Pixel coordinate grounding data:
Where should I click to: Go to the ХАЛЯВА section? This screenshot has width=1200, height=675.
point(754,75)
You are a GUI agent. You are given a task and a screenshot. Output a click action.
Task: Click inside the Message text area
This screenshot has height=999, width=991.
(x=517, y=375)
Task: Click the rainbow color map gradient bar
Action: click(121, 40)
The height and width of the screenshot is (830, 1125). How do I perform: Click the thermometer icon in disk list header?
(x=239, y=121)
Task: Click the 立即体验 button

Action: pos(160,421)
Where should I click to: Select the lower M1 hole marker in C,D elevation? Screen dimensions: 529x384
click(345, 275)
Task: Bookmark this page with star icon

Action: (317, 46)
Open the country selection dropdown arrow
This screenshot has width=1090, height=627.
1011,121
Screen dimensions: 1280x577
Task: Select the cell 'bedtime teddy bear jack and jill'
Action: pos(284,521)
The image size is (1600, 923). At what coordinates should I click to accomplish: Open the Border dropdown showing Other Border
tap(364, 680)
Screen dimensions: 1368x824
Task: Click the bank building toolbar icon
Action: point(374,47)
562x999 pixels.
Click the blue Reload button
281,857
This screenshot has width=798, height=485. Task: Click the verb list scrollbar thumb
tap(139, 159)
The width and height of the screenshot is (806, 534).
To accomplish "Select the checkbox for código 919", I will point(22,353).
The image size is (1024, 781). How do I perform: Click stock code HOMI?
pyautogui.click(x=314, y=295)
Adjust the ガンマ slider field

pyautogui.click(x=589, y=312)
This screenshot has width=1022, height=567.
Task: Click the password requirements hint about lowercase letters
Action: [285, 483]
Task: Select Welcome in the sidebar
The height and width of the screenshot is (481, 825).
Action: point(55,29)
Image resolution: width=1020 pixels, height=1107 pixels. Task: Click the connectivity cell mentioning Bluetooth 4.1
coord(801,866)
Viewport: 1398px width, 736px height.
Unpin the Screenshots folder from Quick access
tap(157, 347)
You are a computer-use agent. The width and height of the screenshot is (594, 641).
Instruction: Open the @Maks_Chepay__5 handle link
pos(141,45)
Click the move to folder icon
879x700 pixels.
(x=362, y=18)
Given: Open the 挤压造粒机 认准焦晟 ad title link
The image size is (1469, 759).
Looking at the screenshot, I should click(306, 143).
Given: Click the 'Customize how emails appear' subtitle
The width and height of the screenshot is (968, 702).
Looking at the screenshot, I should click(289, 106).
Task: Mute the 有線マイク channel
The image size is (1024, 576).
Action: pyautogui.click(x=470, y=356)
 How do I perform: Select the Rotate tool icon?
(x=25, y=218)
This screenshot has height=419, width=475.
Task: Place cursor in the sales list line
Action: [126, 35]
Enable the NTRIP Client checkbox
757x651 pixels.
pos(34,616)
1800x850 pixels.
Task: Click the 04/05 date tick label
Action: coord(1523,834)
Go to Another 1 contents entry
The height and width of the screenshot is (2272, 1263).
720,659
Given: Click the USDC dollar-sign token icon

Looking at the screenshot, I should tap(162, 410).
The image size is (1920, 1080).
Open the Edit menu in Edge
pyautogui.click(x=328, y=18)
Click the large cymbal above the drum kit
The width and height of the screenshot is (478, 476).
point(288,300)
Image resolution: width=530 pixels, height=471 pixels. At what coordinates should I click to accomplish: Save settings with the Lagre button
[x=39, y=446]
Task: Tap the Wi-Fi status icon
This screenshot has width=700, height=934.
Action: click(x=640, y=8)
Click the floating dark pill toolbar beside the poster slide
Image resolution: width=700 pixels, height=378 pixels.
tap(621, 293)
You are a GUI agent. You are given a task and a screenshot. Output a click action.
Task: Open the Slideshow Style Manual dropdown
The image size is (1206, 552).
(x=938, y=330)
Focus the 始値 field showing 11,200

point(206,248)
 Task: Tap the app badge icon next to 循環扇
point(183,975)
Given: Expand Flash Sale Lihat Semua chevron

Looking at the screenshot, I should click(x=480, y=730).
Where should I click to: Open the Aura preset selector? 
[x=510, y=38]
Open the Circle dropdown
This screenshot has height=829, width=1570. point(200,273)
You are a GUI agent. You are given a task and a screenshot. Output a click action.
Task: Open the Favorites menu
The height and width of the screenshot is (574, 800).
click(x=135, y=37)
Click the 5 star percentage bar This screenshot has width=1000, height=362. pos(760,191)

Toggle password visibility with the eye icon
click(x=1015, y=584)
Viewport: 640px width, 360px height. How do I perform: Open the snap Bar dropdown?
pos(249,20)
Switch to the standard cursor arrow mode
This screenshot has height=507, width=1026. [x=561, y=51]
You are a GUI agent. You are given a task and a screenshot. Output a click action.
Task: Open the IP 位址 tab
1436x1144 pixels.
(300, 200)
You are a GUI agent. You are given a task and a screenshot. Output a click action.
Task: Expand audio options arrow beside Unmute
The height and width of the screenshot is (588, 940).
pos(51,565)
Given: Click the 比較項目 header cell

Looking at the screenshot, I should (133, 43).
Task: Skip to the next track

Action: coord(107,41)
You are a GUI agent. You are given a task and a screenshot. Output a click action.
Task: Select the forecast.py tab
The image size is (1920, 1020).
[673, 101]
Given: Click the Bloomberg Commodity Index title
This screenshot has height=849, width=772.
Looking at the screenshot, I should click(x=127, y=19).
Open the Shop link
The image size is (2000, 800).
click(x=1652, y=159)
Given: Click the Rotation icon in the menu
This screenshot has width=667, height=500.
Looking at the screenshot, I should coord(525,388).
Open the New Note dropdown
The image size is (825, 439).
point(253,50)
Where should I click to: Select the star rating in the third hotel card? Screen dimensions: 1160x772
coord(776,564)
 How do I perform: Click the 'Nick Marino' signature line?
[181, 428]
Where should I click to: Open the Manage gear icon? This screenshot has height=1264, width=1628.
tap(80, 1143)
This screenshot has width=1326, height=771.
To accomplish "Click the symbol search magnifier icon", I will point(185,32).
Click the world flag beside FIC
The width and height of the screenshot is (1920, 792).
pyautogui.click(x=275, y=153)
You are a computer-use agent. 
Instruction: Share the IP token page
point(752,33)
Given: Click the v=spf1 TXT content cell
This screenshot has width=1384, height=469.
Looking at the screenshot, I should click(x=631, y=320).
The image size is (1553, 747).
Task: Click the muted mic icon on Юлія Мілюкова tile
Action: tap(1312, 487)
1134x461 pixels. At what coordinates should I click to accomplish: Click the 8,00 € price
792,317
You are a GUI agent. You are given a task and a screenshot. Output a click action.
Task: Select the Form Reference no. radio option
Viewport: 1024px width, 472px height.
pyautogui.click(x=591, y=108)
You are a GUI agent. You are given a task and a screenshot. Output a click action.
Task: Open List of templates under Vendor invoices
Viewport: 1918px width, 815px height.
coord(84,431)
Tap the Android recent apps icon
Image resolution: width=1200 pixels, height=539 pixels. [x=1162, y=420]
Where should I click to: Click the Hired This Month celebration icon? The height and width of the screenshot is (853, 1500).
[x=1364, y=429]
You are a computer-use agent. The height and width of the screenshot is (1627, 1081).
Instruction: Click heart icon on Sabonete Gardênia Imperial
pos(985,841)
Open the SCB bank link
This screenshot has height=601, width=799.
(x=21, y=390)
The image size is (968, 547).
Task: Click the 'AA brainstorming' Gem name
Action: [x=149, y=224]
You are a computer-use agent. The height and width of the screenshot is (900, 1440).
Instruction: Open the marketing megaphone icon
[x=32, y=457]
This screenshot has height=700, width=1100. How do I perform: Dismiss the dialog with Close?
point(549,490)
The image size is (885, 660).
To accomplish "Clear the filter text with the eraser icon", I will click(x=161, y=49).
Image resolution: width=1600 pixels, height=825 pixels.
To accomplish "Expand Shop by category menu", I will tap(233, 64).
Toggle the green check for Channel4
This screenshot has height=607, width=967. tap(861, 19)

#### Task brief:
Output all of the data again, exactly.

#### Your response:
Where should I click to: Go to the ХАЛЯВА section? This screenshot has width=1200, height=675.
point(754,75)
You are a GUI agent. You are given a task and a screenshot. Output a click action.
Task: Click inside the Message text area
This screenshot has height=999, width=991.
(x=517, y=375)
Task: Click the rainbow color map gradient bar
Action: click(121, 40)
The height and width of the screenshot is (830, 1125). How do I perform: Click the thermometer icon in disk list header?
(x=239, y=121)
Task: Click the 立即体验 button

Action: pos(160,421)
Where should I click to: Select the lower M1 hole marker in C,D elevation? Screen dimensions: 529x384
click(345, 275)
Task: Bookmark this page with star icon

Action: (317, 46)
Open the country selection dropdown arrow
This screenshot has width=1090, height=627.
1011,121
Screen dimensions: 1280x577
Task: Select the cell 'bedtime teddy bear jack and jill'
Action: pos(284,521)
The image size is (1600, 923). At what coordinates should I click to accomplish: Open the Border dropdown showing Other Border
tap(364, 680)
Screen dimensions: 1368x824
Task: Click the bank building toolbar icon
Action: point(374,47)
562x999 pixels.
Click the blue Reload button
281,857
This screenshot has width=798, height=485. Task: Click the verb list scrollbar thumb
tap(139, 159)
The width and height of the screenshot is (806, 534).
To accomplish "Select the checkbox for código 919", I will point(22,353).
The image size is (1024, 781). How do I perform: Click stock code HOMI?
pyautogui.click(x=314, y=295)
Adjust the ガンマ slider field

pyautogui.click(x=589, y=312)
This screenshot has width=1022, height=567.
Task: Click the password requirements hint about lowercase letters
Action: [285, 483]
Task: Select Welcome in the sidebar
The height and width of the screenshot is (481, 825).
Action: point(55,29)
Image resolution: width=1020 pixels, height=1107 pixels. Task: Click the connectivity cell mentioning Bluetooth 4.1
coord(801,866)
Viewport: 1398px width, 736px height.
Unpin the Screenshots folder from Quick access
tap(157, 347)
You are a computer-use agent. The width and height of the screenshot is (594, 641).
Instruction: Open the @Maks_Chepay__5 handle link
pos(141,45)
Click the move to folder icon
879x700 pixels.
(x=362, y=18)
Given: Open the 挤压造粒机 认准焦晟 ad title link
The image size is (1469, 759).
Looking at the screenshot, I should click(306, 143).
Given: Click the 'Customize how emails appear' subtitle
The width and height of the screenshot is (968, 702).
Looking at the screenshot, I should click(289, 106).
Task: Mute the 有線マイク channel
The image size is (1024, 576).
Action: pyautogui.click(x=470, y=356)
 How do I perform: Select the Rotate tool icon?
(x=25, y=218)
This screenshot has height=419, width=475.
Task: Place cursor in the sales list line
Action: [126, 35]
Enable the NTRIP Client checkbox
757x651 pixels.
pos(34,616)
1800x850 pixels.
Task: Click the 04/05 date tick label
Action: coord(1523,834)
Go to Another 1 contents entry
The height and width of the screenshot is (2272, 1263).
720,659
Given: Click the USDC dollar-sign token icon

Looking at the screenshot, I should tap(162, 410).
The image size is (1920, 1080).
Open the Edit menu in Edge
pyautogui.click(x=328, y=18)
Click the large cymbal above the drum kit
The width and height of the screenshot is (478, 476).
point(288,300)
Image resolution: width=530 pixels, height=471 pixels. At what coordinates should I click to accomplish: Save settings with the Lagre button
[x=39, y=446]
Task: Tap the Wi-Fi status icon
This screenshot has width=700, height=934.
Action: click(x=640, y=8)
Click the floating dark pill toolbar beside the poster slide
Image resolution: width=700 pixels, height=378 pixels.
tap(621, 293)
You are a GUI agent. You are given a task and a screenshot. Output a click action.
Task: Open the Slideshow Style Manual dropdown
The image size is (1206, 552).
(x=938, y=330)
Focus the 始値 field showing 11,200

point(206,248)
 Task: Tap the app badge icon next to 循環扇
point(183,975)
Given: Expand Flash Sale Lihat Semua chevron

Looking at the screenshot, I should click(x=480, y=730).
Where should I click to: Open the Aura preset selector? 
[x=510, y=38]
Open the Circle dropdown
This screenshot has height=829, width=1570. point(200,273)
You are a GUI agent. You are given a task and a screenshot. Output a click action.
Task: Open the Favorites menu
The height and width of the screenshot is (574, 800).
click(x=135, y=37)
Click the 5 star percentage bar This screenshot has width=1000, height=362. pos(760,191)

Toggle password visibility with the eye icon
click(x=1015, y=584)
Viewport: 640px width, 360px height. How do I perform: Open the snap Bar dropdown?
pos(249,20)
Switch to the standard cursor arrow mode
This screenshot has height=507, width=1026. [x=561, y=51]
You are a GUI agent. You are given a task and a screenshot. Output a click action.
Task: Open the IP 位址 tab
1436x1144 pixels.
(300, 200)
You are a GUI agent. You are given a task and a screenshot. Output a click action.
Task: Expand audio options arrow beside Unmute
The height and width of the screenshot is (588, 940).
pos(51,565)
Given: Click the 比較項目 header cell

Looking at the screenshot, I should (133, 43).
Task: Skip to the next track

Action: coord(107,41)
You are a GUI agent. You are given a task and a screenshot. Output a click action.
Task: Select the forecast.py tab
The image size is (1920, 1020).
[673, 101]
Given: Click the Bloomberg Commodity Index title
This screenshot has height=849, width=772.
Looking at the screenshot, I should click(x=127, y=19).
Open the Shop link
The image size is (2000, 800).
click(x=1652, y=159)
Given: Click the Rotation icon in the menu
This screenshot has width=667, height=500.
Looking at the screenshot, I should coord(525,388).
Open the New Note dropdown
The image size is (825, 439).
point(253,50)
Where should I click to: Select the star rating in the third hotel card? Screen dimensions: 1160x772
coord(776,564)
 How do I perform: Click the 'Nick Marino' signature line?
[181, 428]
Where should I click to: Open the Manage gear icon? This screenshot has height=1264, width=1628.
tap(80, 1143)
This screenshot has width=1326, height=771.
To accomplish "Click the symbol search magnifier icon", I will point(185,32).
Click the world flag beside FIC
The width and height of the screenshot is (1920, 792).
pyautogui.click(x=275, y=153)
You are a computer-use agent. 
Instruction: Share the IP token page
point(752,33)
Given: Click the v=spf1 TXT content cell
This screenshot has width=1384, height=469.
Looking at the screenshot, I should click(x=631, y=320).
The image size is (1553, 747).
Task: Click the muted mic icon on Юлія Мілюкова tile
Action: tap(1312, 487)
1134x461 pixels. At what coordinates should I click to accomplish: Click the 8,00 € price
792,317
You are a GUI agent. You are given a task and a screenshot. Output a click action.
Task: Select the Form Reference no. radio option
Viewport: 1024px width, 472px height.
pyautogui.click(x=591, y=108)
You are a GUI agent. You are given a task and a screenshot. Output a click action.
Task: Open List of templates under Vendor invoices
Viewport: 1918px width, 815px height.
coord(84,431)
Tap the Android recent apps icon
Image resolution: width=1200 pixels, height=539 pixels. [x=1162, y=420]
Where should I click to: Click the Hired This Month celebration icon? The height and width of the screenshot is (853, 1500).
[x=1364, y=429]
You are a computer-use agent. The height and width of the screenshot is (1627, 1081).
Instruction: Click heart icon on Sabonete Gardênia Imperial
pos(985,841)
Open the SCB bank link
This screenshot has height=601, width=799.
(x=21, y=390)
The image size is (968, 547).
Task: Click the 'AA brainstorming' Gem name
Action: [x=149, y=224]
You are a computer-use agent. The height and width of the screenshot is (900, 1440).
Instruction: Open the marketing megaphone icon
[x=32, y=457]
This screenshot has height=700, width=1100. How do I perform: Dismiss the dialog with Close?
point(549,490)
The image size is (885, 660).
To accomplish "Clear the filter text with the eraser icon", I will click(x=161, y=49).
Image resolution: width=1600 pixels, height=825 pixels.
To accomplish "Expand Shop by category menu", I will tap(233, 64).
Toggle the green check for Channel4
This screenshot has height=607, width=967. tap(861, 19)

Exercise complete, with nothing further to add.